# TASK PROMPT
Nothing should be output except the lines from the top of the material below through the line that contains "Terbaik [menuitem] (673, 39)", each exactly as written.

# PROVIDED DATA
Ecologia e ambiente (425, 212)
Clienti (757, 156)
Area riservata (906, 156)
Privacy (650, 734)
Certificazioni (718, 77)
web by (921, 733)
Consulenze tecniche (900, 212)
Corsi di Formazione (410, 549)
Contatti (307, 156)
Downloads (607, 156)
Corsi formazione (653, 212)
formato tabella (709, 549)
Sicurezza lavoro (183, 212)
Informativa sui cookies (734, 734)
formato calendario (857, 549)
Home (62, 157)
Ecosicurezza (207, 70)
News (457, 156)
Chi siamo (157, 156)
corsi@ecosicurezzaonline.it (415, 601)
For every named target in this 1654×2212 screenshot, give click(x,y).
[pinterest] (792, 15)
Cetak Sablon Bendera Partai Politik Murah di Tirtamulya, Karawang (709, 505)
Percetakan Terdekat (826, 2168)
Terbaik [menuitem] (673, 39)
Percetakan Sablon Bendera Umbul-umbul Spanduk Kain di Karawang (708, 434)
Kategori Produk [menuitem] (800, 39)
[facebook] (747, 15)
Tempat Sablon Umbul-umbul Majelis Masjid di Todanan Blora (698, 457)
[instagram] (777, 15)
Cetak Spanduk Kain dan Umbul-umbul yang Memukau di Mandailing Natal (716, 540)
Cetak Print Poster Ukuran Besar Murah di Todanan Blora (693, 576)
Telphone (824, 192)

# SOLVED EXERCISE
Ecologia e ambiente (425, 212)
Clienti (757, 156)
Area riservata (906, 156)
Privacy (650, 734)
Certificazioni (718, 77)
web by (921, 733)
Consulenze tecniche (900, 212)
Corsi di Formazione (410, 549)
Contatti (307, 156)
Downloads (607, 156)
Corsi formazione (653, 212)
formato tabella (709, 549)
Sicurezza lavoro (183, 212)
Informativa sui cookies (734, 734)
formato calendario (857, 549)
Home (62, 157)
Ecosicurezza (207, 70)
News (457, 156)
Chi siamo (157, 156)
corsi@ecosicurezzaonline.it (415, 601)
For every named target in this 1654×2212 screenshot, give click(x,y).
[pinterest] (792, 15)
Cetak Sablon Bendera Partai Politik Murah di Tirtamulya, Karawang (709, 505)
Percetakan Terdekat (826, 2168)
Terbaik [menuitem] (673, 39)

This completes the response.